Comme Sandoz, Zola retrouve aussi ses amis peintres au café Guerbois, le café Baudequin dans L’Oeuvre. Lieux d’effervescence artistique, les cafés furent presque autant que les ateliers, des lieux de formation, des espaces de discussion où se forgeaient les convictions communes : le réalisme, avec Courbet, avait élu domicile à La Brasserie des Martyrs, à Montmartre, les élèves de Gleyre, qui fut le professeur de Monet, Bazille, Renoir et Sisley, se réunissaient au café Fleurus ; bref, depuis les années 50, chaque « école » avait son café et en faisait le quartier général d’une sorte de stratégie de conquête ; or en 1866, Manet, qui avait alors son atelier aux Batignolles, avait jeté son dévolu sur le café Guerbois, au numéro 11 de la Grande Rue des Batignolles, devenue aujourd’hui l’avenue de Clichy : « Le café Baudequin était situé sur le boulevard des Batignolles, à l’angle de la rue Darcet, écrit Zola. Sans qu’on sût pourquoi, la bande l’avait choisi comme lieu de réunion, bien que Gagnière seul habitât le quartier. Elle s’y réunissait régulièrement le dimanche soir ; puis, le jeudi, vers cinq heures, ceux qui étaient libres avaient pris l’habitude d’y paraître un instant ». Manet, que tous voyaient alors comme un maître paraissait en fait presque quotidiennement au Guerbois, il y retrouvait GuillemetBracquemont, Bazille, Fantin-LatourDegas ou Renoir et, quand ils s’échappaient de la banlieue où ils travaillaient sur le motif, MonetPissarro et Sisley, voire Cézanne quand celui-ci séjournait à Paris… A la fin des années 70, c’est le café de La Nouvelle Athènes, Place Pigalle, qui sera le café de prédilection de Manet et de Degas
On ne s’étonnera donc pas que l’intrigue de L’Oeuvre soit ponctuée des conversations animées que Sandoz, Claude et leurs amis, échangent au café Baudequin, ou qu’ils viennent retremper leur enthousiasme au café de la Concorde quand l’adversité académique s’acharne contre eux.

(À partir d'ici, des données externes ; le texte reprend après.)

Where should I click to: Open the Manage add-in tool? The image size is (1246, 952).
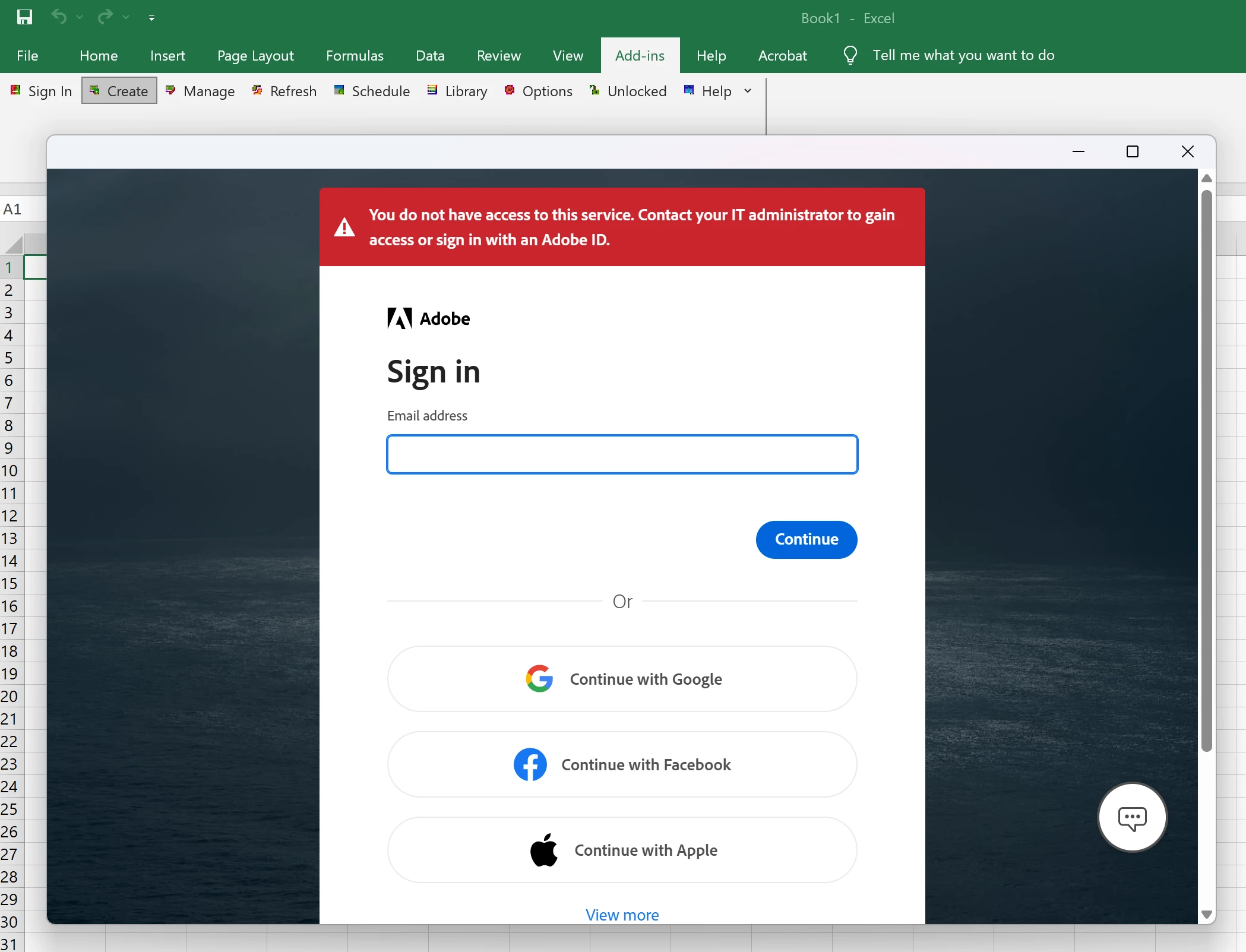(x=200, y=91)
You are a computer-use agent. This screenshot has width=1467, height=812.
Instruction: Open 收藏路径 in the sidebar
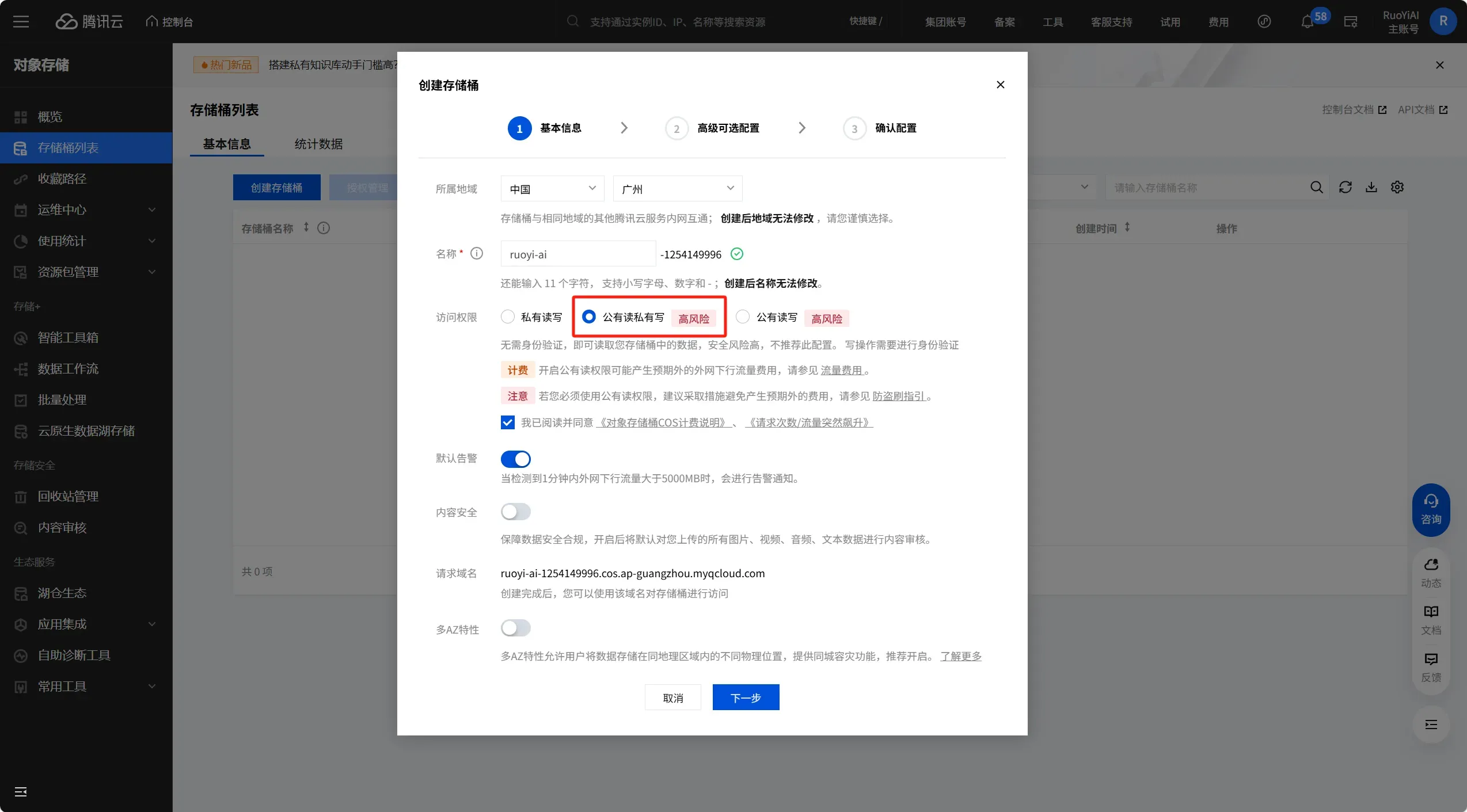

Si Gagnière parle de « guillotiner l’Institut » au sortir du Salon des Refusés, c’est que l’impressionnisme est né dans une atmosphère révolutionnaire dont témoigne cette Carmagnole de la peinture due à Guillemet : « Nous peignons sur un volcan, le 93 de la peinture va tinter son glas funèbre, écrivait-il en 1866 à l’un de ses amis, le Louvre brûlera, les musées, les antiques disparaîtront […] aux armes, saisissons d’une main fébrile le couteau de l’insurrection, démolissons et construisons ! Courage frères. Serrons nos rangs, nous sommes trop peu pour ne pas faire cause commune,- on nous fout à la porte, nous leur foutrons la porte au nez. » La même année, Zola, revendique lui aussi dans Mes Haines, un « 93 » esthétique décapitant « l’insolente royauté des médiocres ». Comme Sandoz, il était en effet assidu aux réunions du Guerbois : ne faisait-il donc, en proférant ces propos incendiaires, que reprendre à son compte, comme le journaliste Jory dans L’Oeuvre, les idées qu’il entendait autour de lui ? Non sans doute ; car, toute son oeuvre en témoigne, il était effectivement convaincu que le naturalisme était à la littérature ce que Manet et l’École du Plein air étaient à la peinture. Il était également convaincu que tous les arts devaient marcher du même pas et que seul le nombre pourrait emporter la victoire.